What do you think is an accurate representation of Tibetan history? I've also
been to Dharamshala and spoken to Tibetans in exile. They also echoed similar
views, which I'm guess you will now discard as being unrepresentative of
Tibetan history.

> _The starting point is that geography makes access to the Tibet region much
> easier from the East and North than from the South. So-called "Greater
> Tibet" extends East and North East quite beyond the current Tibet Autonomous
> Region in China._

Greater Tibet is a made-up concept. It includes places like Arunachal Pradesh
where Hindus outnumber Buddhists, and Hindus themselves are outnumbered by
Christians. The same width Ladakh. It's just communist propaganda to justify a
Chinese land grab.

> _Perhaps as a consequence, Tibetan are ethnically closer to East Asians than
> to South Asians (I think that is visually obvious)._

Thank you for your opinion, but I'm not interested in 18th century racist
tropes.

> _Their language is not related to Indian languages and neither is
> traditional clothing._

I like how you dismiss the fact that their script is directly derived from
Brahmi but consider their language very important.
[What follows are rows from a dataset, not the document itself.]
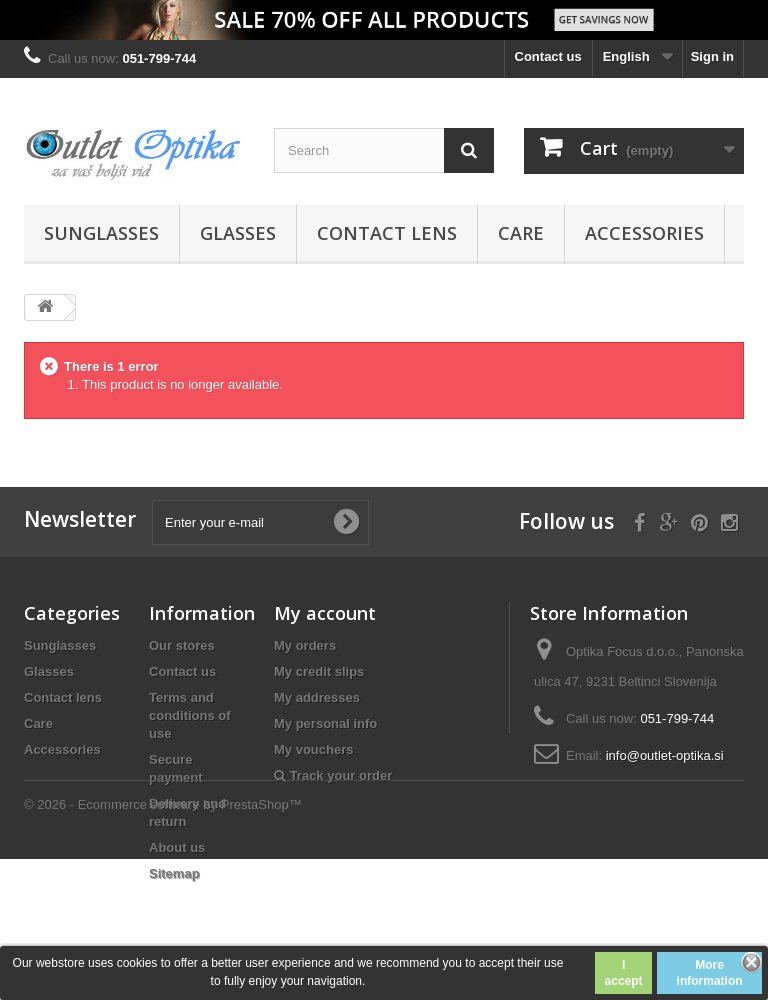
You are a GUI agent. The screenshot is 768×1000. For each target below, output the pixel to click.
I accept (624, 973)
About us (177, 847)
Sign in (712, 56)
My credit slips (319, 671)
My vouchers (313, 749)
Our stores (182, 645)
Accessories (644, 233)
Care (521, 233)
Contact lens (387, 233)
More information (710, 973)
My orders (305, 645)
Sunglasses (101, 233)
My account (325, 613)
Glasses (238, 233)
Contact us (548, 56)
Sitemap (174, 873)
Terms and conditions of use (190, 715)
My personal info (325, 723)
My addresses (317, 697)
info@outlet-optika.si (665, 755)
For the record though,
plenty of languages related to Tibetan are spoken in the north and north east
of India.

Also enlighten us on what you think traditional Indian clothing is, and what
traditional Tibetan clothing is.

> _Historically Tibet has had close contacts with China and was periodically
> under Chinese vassality /rule since at least the Tang Dynasty in the 7th
> century._

Yes, the Chinese have repeatedly tried to invade Tibet. If you think that is a
claim for Chinese culture being close to Tibetan culture, I don't know what to
tell you! Do you also think that French culture is similar to Arab culture
because the "Holy" Roman emperors repeatedly tried to invade Jerusalem?